Quem nunca foi jogado escadaria abaixo não tem noção do significado da restauração da inteligência. Penso: - “Será que isso é porque eu não sou mais partidão?”.


Já tinha enfiado na bundinha da pequena, marcadinha de carapanãs. Estava tão gostoso que a primeira pancada na cabeça me fez gozar na hora. O vento assoviava por entre as folhas das mangueiras centenárias. A mesma canção que soprou para um dirigível no passado. A gala escorria líquida e inocente na superfície do meu medo.
Tento esconder meu pau pinganolento. Cai o celular do meu bolso, tocando Mutantes. Apanho calado, ao som de “Vida de Cachorro”. Sou surrado desajeitadamente – uma sorte, devo admitir.
Antes da dor, penso: - “Se eu pegar no sono agora posso dormir direto - sonhar que estou feliz em outra cama com ela - e acordar no fim da linha do Che Guevera”.
Ainda vejo os canhões e conto todos os meus anos. Tarde demais para a insônia das ondas não ser despertada quando sou jogado.
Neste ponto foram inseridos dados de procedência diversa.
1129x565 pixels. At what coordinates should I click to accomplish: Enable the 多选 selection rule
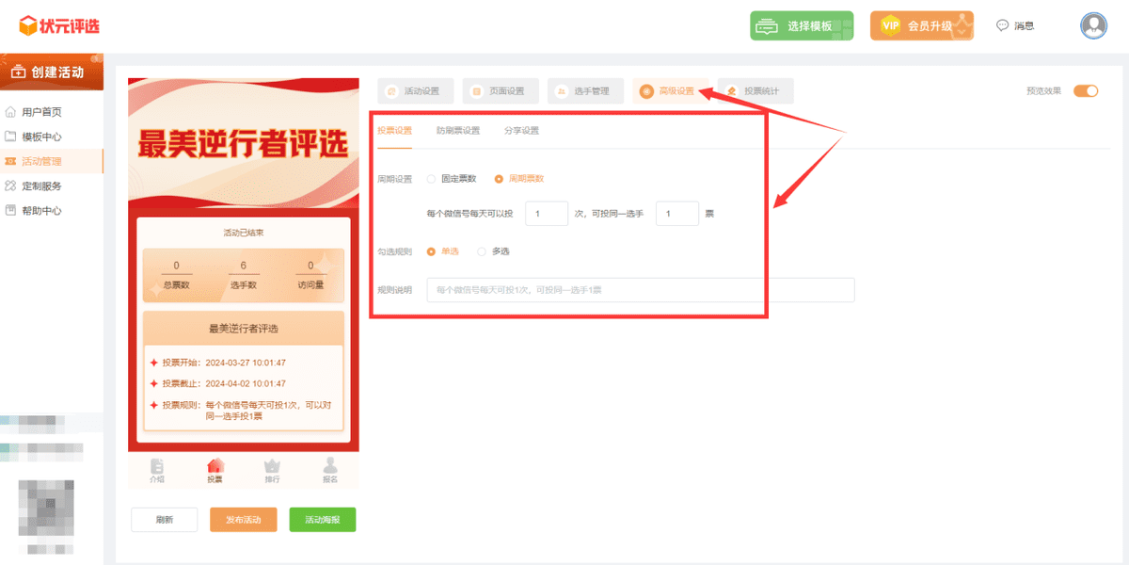(481, 251)
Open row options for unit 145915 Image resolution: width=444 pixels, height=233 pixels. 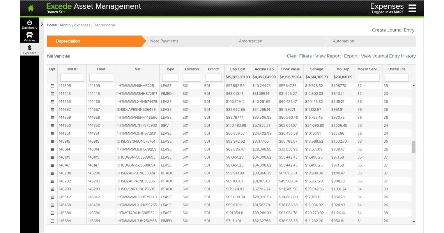pos(52,141)
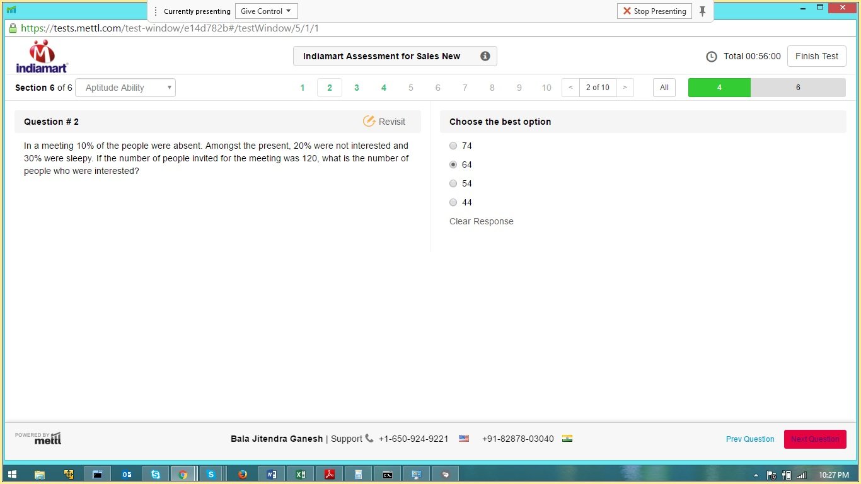Screen dimensions: 861x484
Task: Go to question number 10
Action: (546, 88)
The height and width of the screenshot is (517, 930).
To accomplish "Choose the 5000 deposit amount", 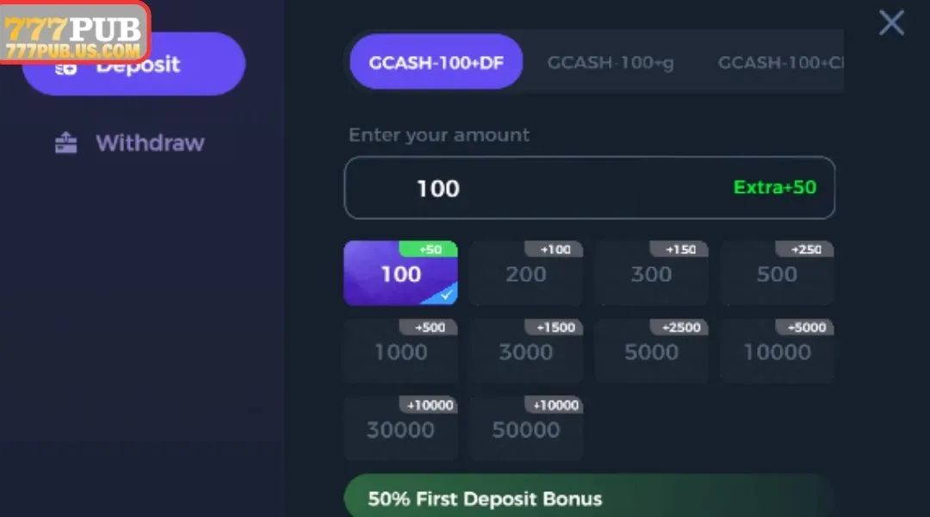I will coord(652,351).
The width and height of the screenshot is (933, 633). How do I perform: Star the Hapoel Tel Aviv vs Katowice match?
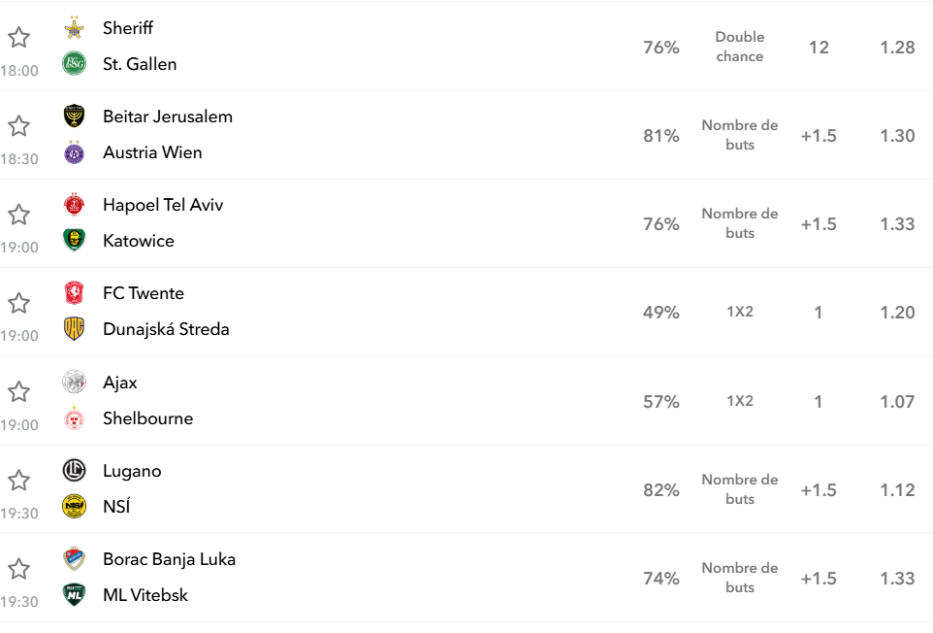click(x=19, y=215)
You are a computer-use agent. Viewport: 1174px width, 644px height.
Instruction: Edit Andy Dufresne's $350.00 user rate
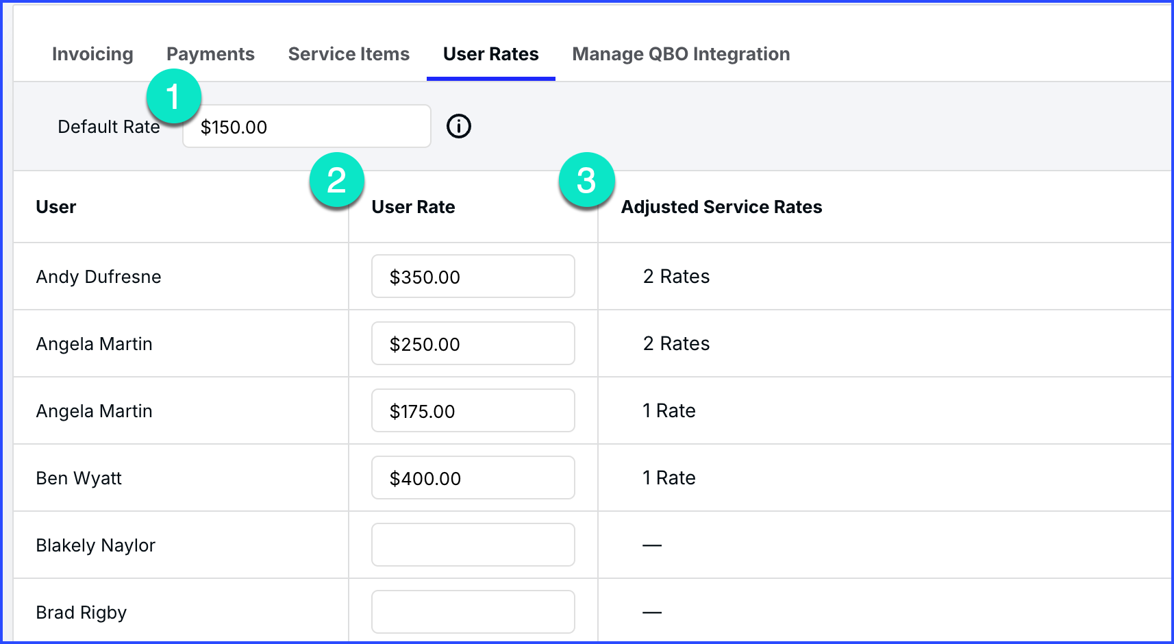click(473, 277)
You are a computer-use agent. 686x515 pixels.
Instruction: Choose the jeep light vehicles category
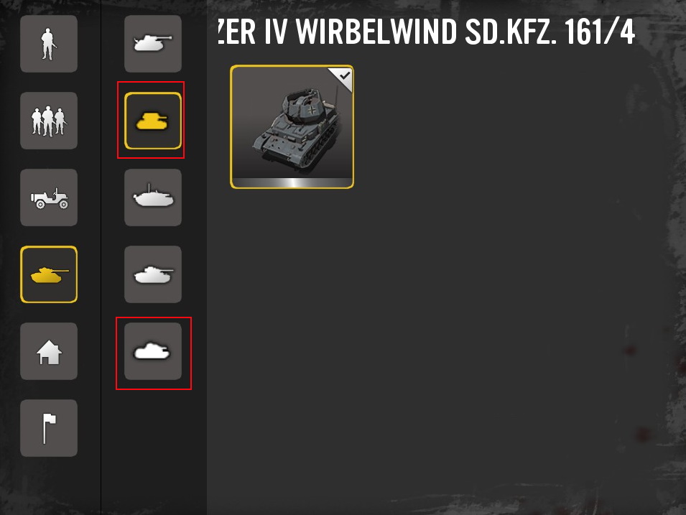coord(49,198)
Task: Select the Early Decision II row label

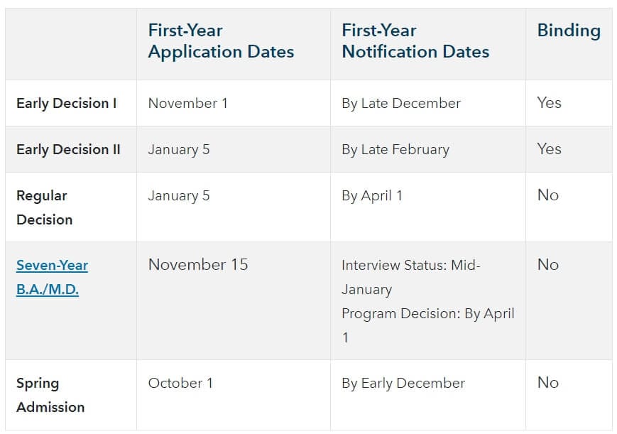Action: 68,149
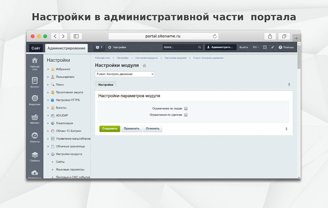Enable Ограничение по лидам checkbox
Viewport: 328px width, 208px height.
(186, 108)
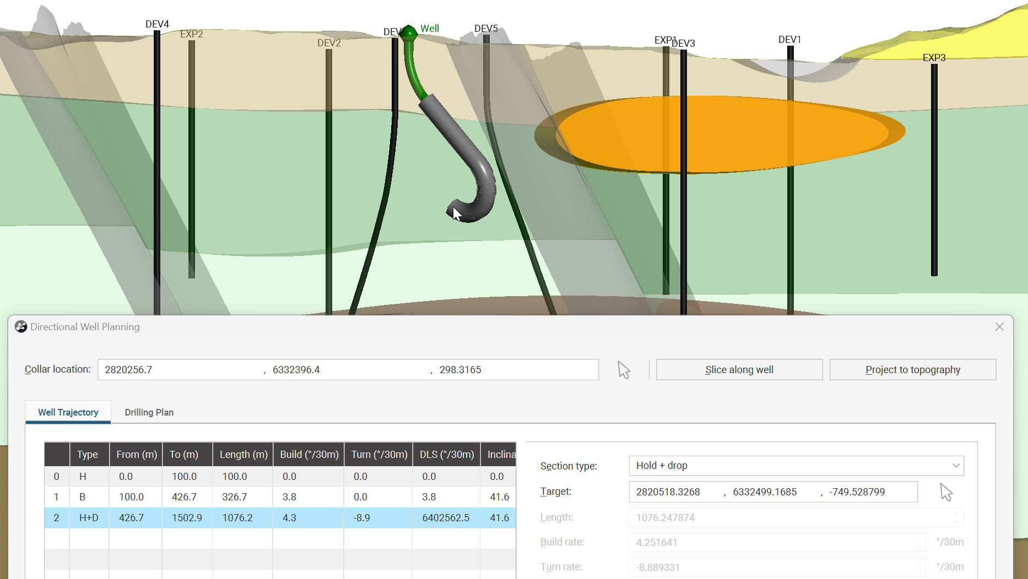The image size is (1028, 579).
Task: Click the pick-location cursor icon beside Collar location
Action: 624,370
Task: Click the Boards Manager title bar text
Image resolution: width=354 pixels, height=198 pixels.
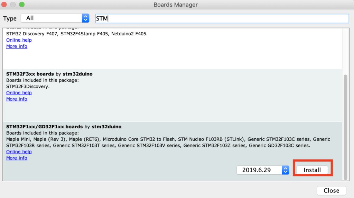Action: [x=176, y=5]
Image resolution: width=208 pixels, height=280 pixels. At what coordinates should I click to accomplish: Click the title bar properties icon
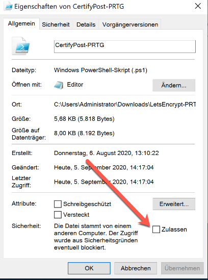coord(9,7)
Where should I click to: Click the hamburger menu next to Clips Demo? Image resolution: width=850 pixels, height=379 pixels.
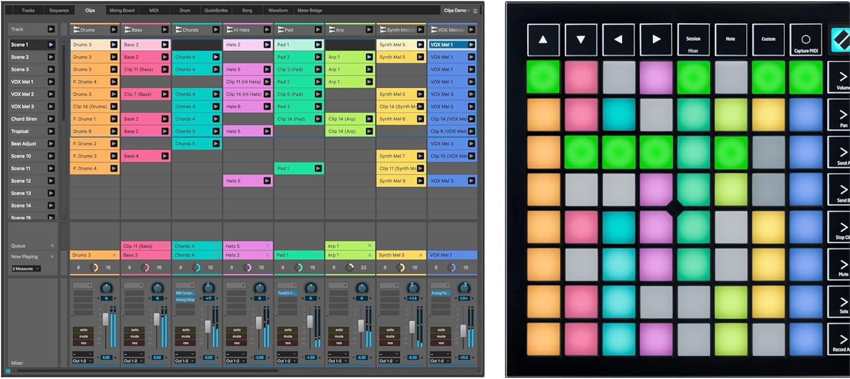[x=475, y=10]
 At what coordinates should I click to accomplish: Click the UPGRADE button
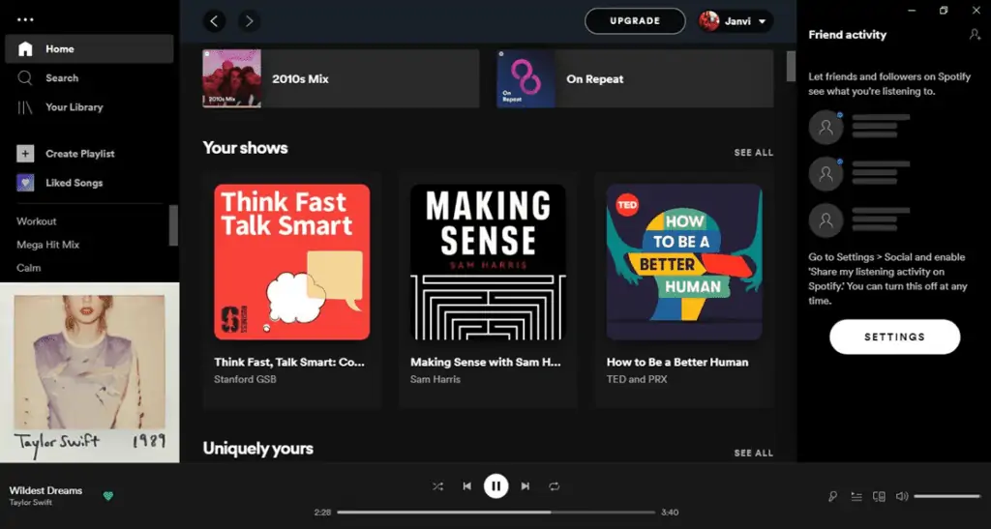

Meu único mérito é saber perder. Então, perco e calo ao me tocar que a carta, última dela para mim, boiava em outra direção. Tudo acabado.
Sei nadar, mas não boiar. Enlouqueçamos, pois. Como diriam os Dzi Croquettes.
Quero que meu corpo inchado surja na enseada de um lugar com casinhas de paredes brancas. Brancas, não. Casas amarelas, com crianças ribeirinhas e tias catando piolhos.
Ser encontrado por crianças... Não, melhor virar comida de peixe e retornar vorazmente a uma origem. Signo em vida e em morte, alimento da raça. E renascer como um domador de cavalos.
O problema é que não acredito em raças. Nildo, também não.
Seria complicado uma cota para ele, não acham? Aliás, com tanto nome gay muito melhor, ele tinha que inventar justo aquele? Nome de menina de Nelson Rodrigues.
Não sei o nome da baía. Ninguém nunca me falou. 37 anos sem ouvir.


A correnteza me leva. Tento lutar, mas não consigo. Uma situação que vai tornando a existência da lua brilhante a favor das braçadas contra a corrente - mini puta de vertente em vertente - não fala por mim, mas observa - e, observado vou.
Meus braços doem. Não alcanço a beirada. Não consigo gritar. Sou puxado e desisto.
Lembro de um texto meu que a Letticia tanto gosta de trabalhar em cena, vestida de bailarina flamenca, com faixa da presidência do Cacareco. Acho relevante e o rezo para as estrelas:

“Oh, Deuses da pré-menstrual idade intencional
Sua sensualidade corrupta não me inspira mais
O que existia de sensorial nesta cidade sumiu
Foi incompatível com o bem estar da TPM estatal

Após encontrar minha própria fome hedonista
Após entreolhar por persianas, com ciúmes, sua demência
Dionisíaca com brancos, negros e índios a granel
Entrego-me a baia triste e sem filosofia

Pareceiros, desconjurados, espíritos dos bairros
Verdadeiros combatentes. Nós só fizemos merda!
Eu os saúdo.”

Sou flagrado roubando a atenção de um cachorro, lá fora - penso em refrãos de Jovem Guarda, Tom Jobim me agradaria - canção por canção não me interessa mais. Ele late.
Um cachorro vai me ver morrer, na espiral do silêncio. Vai saber.
(...)
Ou saberia, se não fosse pelo barquinho de pupunhas.